— The exercise —
Switch "help button" to "help icon" in the part of the rows that opens with the line containing "Open the question mark help button" and closes with the line containing "coord(104,88)", and reproduce that part with everything else unchanged. Leave the pictures out of your answer.

— Listed records —
+ + + + +

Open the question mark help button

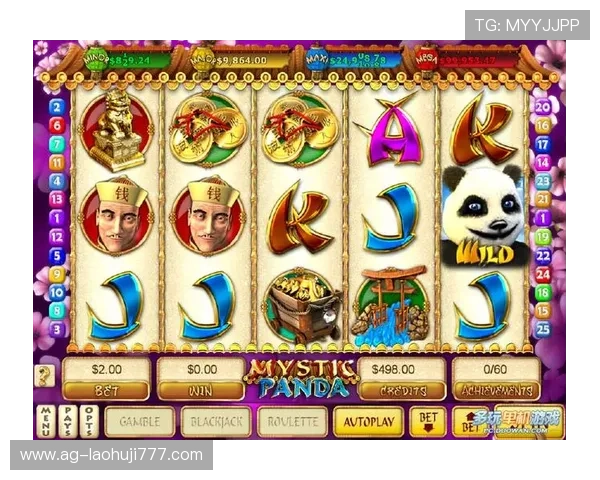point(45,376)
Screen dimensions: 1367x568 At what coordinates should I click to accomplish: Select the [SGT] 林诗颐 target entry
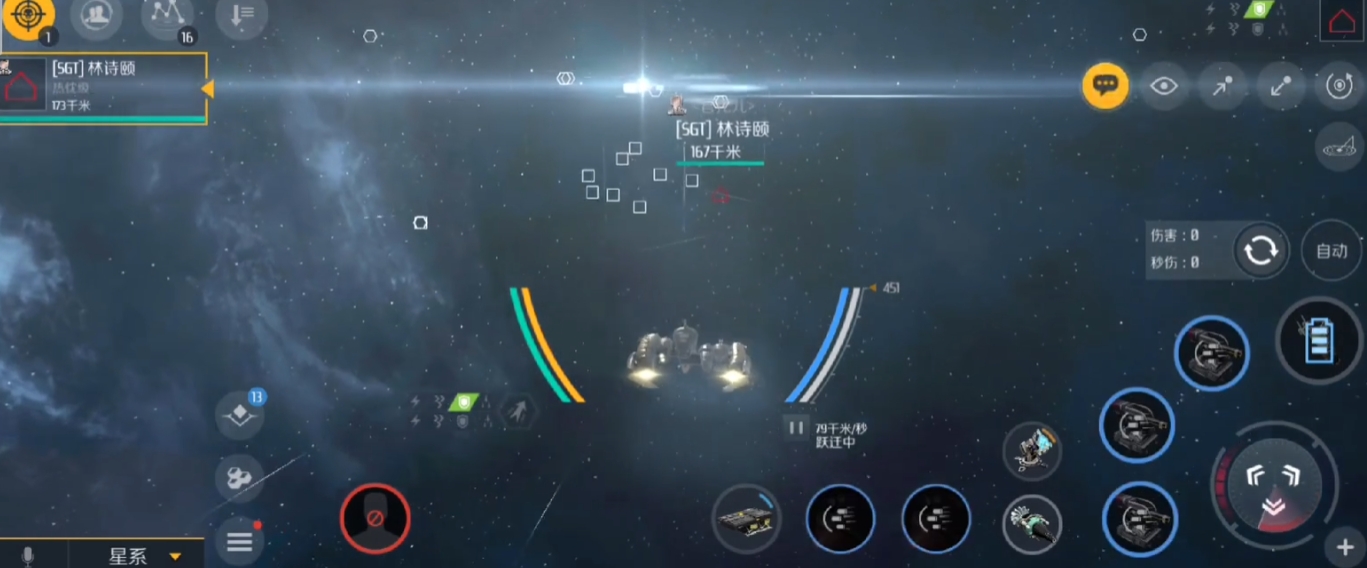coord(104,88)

+ + + + +

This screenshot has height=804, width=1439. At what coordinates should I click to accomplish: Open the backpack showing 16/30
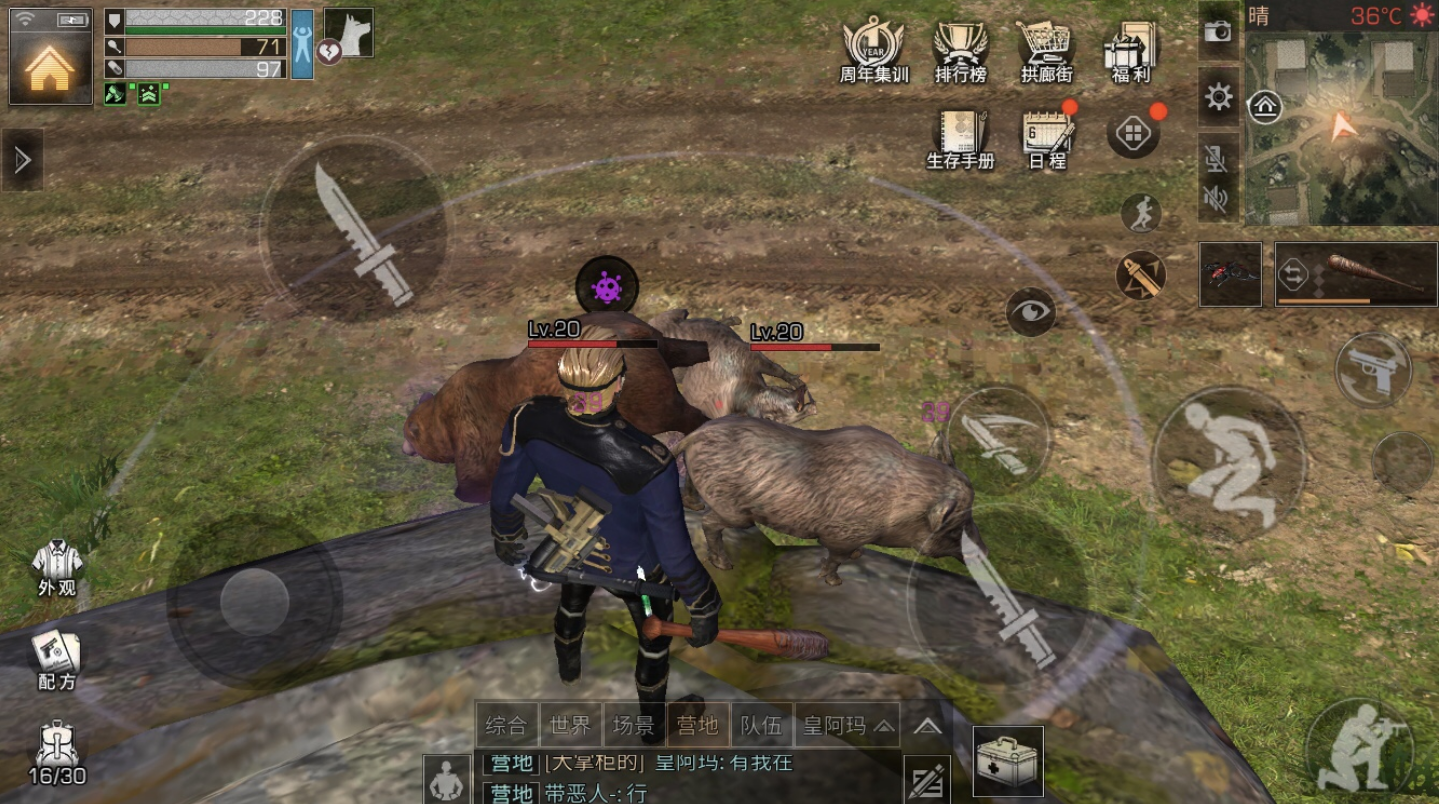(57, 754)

+ + + + +

— Response to the exercise —
Open the question mark help icon

point(45,376)
Screen dimensions: 1367x568 At what coordinates should I click to accomplish: Select the [SGT] 林诗颐 target entry
coord(104,88)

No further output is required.